We can find ourselves transported into an artist’s workshop, a fly on the wall, watching the apprentice grind his master’s red lake pigment while the maestro is changing his mind about composition. We can then be guided to the colourman extracting this pigment from the scrap pieces of red cloth, dyed with cochineal by a professional dyer. Meanwhile, we now find ourselves on the cacti “fields” as enslaved Indigenous and West African peoples harvest these beetles to profit a rapacious colonial power or individual. Eventually, we encounter the centuries of Indigenous people’s skill, craft, and devotion to this material, finally connecting this back to the painting as we see it now, analysing how the colour has degraded or faded over time and how this may have changed the object’s intended perception.
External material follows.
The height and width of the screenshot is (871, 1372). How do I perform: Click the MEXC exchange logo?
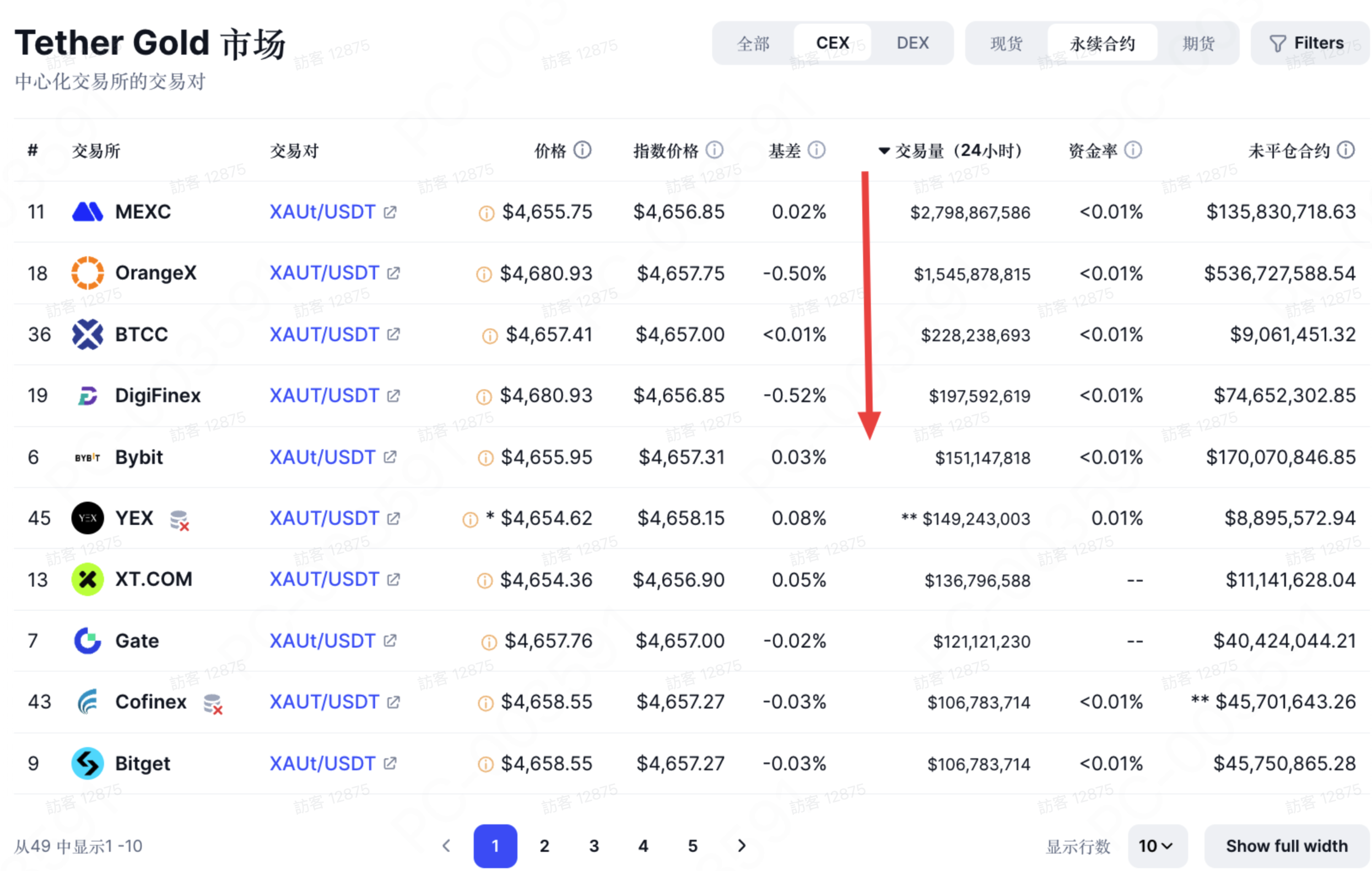click(x=87, y=212)
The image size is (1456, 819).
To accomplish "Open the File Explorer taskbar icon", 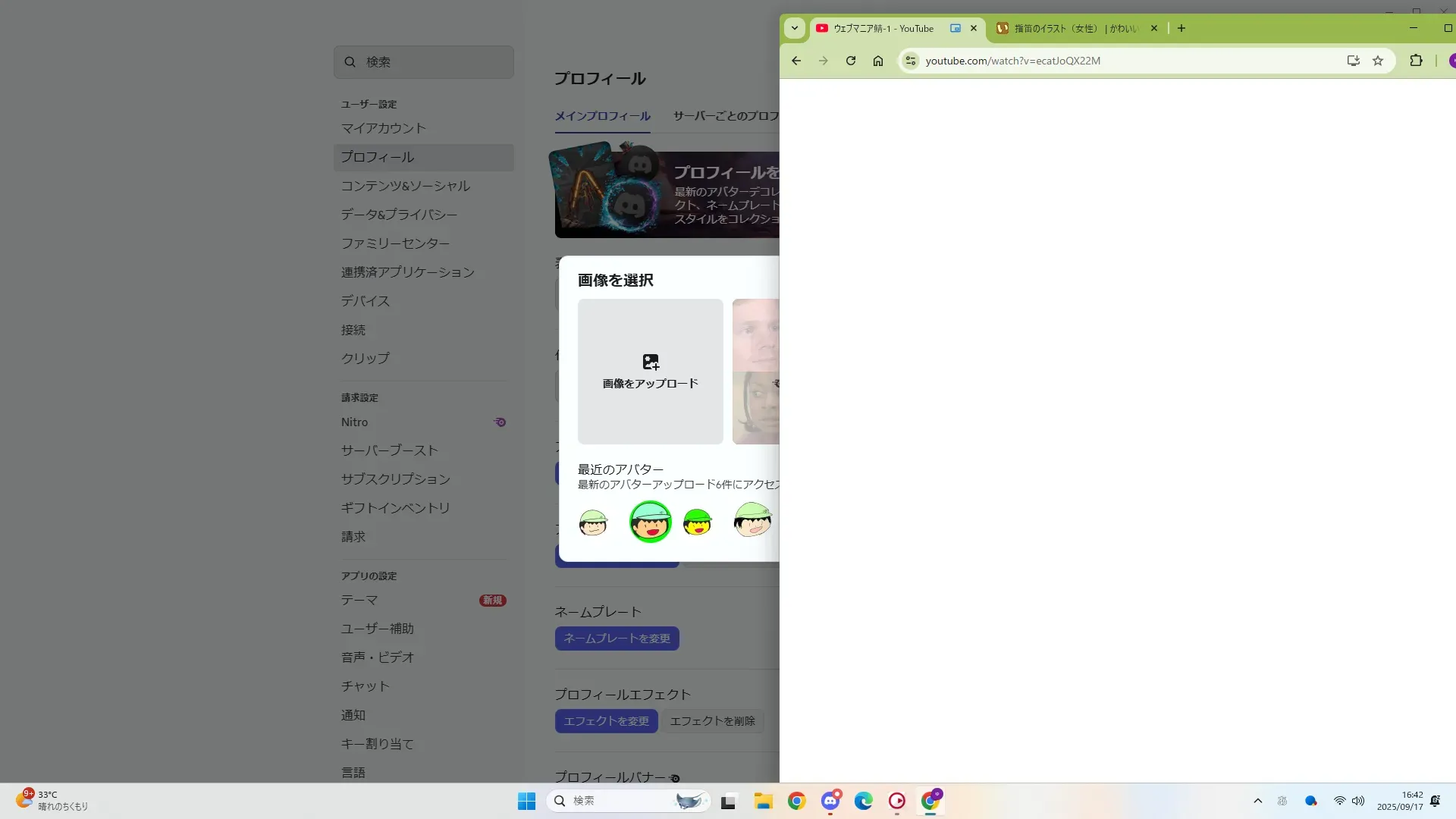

It is all this knowledge discovered by a diverse approach to research and investigation, in addition to the cross-examination and linking of information, which can truly lead to wonderful, unique, and exciting approaches to the appreciation of artworks that previously would never have been accepted in the traditional, conservative, and honestly stuffy world of art history.

Anisha: I would define technical art history as art history that uses technical evidence, research, and analysis to better understand an artist, artwork, or style of art. I think of it as being similar to art history in its goals but uses technical analysis along with more traditional art history methods.

Ann-Sophie: Ideally, art history should not need the adjective “technical” in order to include the technical analysis of art works or anything to do with the materials and making of art in general. The terms artifact and artwork say as much: they combine the skillful ability to make something (art/ars) with the words “fact” (factum/facere) and “work,” which both emphasize the “madeness” and the time and effort that went into the resulting object, whichever form it takes. Therefore, art is a technical thing by definition and the history of art naturally includes the history of materials and making, to be researched not only by visual analysis, reading, and writing but also using sense-based and art-based methods, such as handling, drawing, or reconstructing.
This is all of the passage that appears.